Rewrite the entries starting at the line that contains "Click Althaea officinalis" and ending at the line that contains "will pyautogui.click(x=932, y=555).", replacing "password" with "passcode" and leaving everything else the same.
((
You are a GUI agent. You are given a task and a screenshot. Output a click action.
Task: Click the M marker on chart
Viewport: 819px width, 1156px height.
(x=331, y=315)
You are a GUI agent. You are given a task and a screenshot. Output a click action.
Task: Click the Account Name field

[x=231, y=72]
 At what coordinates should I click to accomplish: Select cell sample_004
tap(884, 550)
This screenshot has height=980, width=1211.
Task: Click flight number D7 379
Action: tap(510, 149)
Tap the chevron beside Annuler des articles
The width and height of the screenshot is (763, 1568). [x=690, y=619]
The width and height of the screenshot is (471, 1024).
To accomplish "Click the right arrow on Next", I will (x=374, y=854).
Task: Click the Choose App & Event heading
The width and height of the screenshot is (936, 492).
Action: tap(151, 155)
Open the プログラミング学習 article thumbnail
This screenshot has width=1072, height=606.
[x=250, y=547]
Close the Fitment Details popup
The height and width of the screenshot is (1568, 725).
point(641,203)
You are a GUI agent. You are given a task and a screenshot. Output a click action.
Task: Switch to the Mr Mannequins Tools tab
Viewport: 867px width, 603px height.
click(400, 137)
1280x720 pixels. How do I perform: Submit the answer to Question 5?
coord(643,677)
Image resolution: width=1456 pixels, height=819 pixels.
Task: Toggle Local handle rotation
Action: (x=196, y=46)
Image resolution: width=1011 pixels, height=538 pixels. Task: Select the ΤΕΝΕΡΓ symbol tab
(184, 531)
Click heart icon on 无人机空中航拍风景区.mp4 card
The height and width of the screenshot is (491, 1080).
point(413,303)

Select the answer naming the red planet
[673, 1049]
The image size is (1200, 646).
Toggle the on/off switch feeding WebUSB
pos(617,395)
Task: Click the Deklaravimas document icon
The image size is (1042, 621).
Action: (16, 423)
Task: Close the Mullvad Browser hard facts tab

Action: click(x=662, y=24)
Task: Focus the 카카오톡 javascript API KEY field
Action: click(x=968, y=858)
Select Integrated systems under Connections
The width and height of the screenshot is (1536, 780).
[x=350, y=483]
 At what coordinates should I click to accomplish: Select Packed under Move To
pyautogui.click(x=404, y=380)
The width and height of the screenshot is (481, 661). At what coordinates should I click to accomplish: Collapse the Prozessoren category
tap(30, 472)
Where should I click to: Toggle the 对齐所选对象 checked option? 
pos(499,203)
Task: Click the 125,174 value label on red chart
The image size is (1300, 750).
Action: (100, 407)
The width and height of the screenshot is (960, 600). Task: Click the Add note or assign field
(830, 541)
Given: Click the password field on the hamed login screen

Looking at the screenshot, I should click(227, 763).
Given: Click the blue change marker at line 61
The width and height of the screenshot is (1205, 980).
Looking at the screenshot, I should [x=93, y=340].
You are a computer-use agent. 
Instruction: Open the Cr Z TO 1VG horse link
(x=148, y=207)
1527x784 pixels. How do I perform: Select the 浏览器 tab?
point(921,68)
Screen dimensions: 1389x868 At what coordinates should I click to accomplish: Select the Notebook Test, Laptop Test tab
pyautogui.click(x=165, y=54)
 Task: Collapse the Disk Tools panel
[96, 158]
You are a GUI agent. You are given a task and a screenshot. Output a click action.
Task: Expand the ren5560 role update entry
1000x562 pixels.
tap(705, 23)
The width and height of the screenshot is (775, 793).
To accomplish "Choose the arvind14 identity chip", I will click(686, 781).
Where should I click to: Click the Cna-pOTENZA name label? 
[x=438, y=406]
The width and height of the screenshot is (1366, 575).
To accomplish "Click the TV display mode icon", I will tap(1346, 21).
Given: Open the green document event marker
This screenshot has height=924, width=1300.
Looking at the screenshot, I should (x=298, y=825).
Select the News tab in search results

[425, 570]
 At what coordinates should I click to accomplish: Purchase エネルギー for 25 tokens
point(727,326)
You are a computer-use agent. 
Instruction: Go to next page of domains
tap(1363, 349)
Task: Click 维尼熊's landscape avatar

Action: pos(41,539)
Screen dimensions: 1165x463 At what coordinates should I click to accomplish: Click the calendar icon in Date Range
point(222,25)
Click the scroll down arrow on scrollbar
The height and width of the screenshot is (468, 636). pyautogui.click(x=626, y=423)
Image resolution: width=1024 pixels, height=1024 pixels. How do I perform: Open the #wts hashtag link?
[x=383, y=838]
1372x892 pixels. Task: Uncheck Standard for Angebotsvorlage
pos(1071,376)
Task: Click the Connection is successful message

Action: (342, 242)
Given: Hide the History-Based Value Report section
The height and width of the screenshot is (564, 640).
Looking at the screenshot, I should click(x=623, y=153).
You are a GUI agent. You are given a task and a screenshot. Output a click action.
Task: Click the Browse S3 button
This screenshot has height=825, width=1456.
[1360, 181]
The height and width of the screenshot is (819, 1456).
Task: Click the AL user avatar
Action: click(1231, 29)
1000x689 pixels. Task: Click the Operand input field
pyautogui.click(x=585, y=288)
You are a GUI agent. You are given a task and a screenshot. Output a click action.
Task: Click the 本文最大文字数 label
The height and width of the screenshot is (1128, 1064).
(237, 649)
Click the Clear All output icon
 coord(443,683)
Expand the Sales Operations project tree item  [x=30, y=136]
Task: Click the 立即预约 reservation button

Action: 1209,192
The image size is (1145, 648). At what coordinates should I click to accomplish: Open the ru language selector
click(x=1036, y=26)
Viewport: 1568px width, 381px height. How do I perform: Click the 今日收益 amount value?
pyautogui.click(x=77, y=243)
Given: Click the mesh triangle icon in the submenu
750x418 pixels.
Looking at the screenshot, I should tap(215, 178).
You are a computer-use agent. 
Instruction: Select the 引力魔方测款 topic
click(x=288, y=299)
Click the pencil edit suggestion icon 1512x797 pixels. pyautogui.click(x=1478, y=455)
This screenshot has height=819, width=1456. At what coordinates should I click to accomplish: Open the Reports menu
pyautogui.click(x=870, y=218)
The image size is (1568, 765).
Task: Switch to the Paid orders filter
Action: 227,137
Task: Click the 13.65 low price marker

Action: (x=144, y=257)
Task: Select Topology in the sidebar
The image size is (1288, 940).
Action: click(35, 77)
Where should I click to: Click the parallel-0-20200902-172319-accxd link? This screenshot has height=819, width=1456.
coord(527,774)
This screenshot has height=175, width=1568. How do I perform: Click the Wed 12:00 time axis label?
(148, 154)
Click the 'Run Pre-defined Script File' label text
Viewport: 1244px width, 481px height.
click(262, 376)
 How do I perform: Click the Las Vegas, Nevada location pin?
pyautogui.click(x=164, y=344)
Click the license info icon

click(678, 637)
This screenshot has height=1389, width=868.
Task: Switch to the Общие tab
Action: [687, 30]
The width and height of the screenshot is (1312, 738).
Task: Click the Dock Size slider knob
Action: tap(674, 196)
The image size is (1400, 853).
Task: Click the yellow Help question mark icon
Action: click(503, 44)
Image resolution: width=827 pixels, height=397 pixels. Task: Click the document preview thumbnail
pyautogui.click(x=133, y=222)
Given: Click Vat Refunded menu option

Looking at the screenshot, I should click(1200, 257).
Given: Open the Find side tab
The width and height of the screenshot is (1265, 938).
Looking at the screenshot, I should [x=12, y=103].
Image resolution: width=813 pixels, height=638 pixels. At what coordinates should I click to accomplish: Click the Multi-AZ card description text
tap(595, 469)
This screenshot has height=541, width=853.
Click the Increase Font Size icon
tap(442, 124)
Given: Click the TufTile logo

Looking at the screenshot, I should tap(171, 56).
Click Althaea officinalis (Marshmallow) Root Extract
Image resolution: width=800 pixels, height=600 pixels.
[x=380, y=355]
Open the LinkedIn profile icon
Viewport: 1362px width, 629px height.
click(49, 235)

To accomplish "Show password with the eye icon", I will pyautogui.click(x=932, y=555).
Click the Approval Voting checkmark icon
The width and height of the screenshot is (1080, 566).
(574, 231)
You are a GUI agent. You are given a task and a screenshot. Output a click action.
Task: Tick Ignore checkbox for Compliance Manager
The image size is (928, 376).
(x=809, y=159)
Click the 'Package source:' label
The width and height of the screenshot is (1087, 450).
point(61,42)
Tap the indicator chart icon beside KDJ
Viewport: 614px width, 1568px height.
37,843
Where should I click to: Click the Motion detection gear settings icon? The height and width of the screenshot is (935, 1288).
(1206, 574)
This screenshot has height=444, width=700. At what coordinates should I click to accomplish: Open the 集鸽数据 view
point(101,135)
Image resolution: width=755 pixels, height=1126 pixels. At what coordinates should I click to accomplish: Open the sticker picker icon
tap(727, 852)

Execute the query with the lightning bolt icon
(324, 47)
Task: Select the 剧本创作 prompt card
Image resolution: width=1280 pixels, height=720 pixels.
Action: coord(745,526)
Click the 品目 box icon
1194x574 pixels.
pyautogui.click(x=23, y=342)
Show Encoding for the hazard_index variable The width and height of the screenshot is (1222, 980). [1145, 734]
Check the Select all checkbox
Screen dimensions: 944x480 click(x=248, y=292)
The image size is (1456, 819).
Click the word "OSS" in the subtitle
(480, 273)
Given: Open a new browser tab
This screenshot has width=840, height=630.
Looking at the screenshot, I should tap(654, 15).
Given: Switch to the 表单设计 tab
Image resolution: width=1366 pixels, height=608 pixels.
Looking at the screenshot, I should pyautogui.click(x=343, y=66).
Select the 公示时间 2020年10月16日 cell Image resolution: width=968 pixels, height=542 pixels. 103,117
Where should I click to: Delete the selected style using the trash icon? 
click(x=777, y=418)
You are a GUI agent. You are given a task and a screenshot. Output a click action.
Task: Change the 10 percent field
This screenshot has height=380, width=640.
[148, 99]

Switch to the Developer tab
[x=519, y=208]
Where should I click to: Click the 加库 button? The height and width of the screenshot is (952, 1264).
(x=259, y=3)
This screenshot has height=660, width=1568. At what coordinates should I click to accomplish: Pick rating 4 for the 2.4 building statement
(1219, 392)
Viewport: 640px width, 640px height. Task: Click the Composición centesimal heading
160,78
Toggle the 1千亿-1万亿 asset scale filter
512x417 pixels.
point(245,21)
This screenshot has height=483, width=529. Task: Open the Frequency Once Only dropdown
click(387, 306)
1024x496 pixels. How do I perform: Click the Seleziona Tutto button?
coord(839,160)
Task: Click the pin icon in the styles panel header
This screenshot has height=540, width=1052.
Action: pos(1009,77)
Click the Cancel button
))
Result for this task:
Click Althaea officinalis (Marshmallow) Root Extract
Image resolution: width=800 pixels, height=600 pixels.
[x=380, y=355]
Open the LinkedIn profile icon
Viewport: 1362px width, 629px height.
click(49, 235)

To accomplish "Show passcode with the eye icon", I will pyautogui.click(x=932, y=555).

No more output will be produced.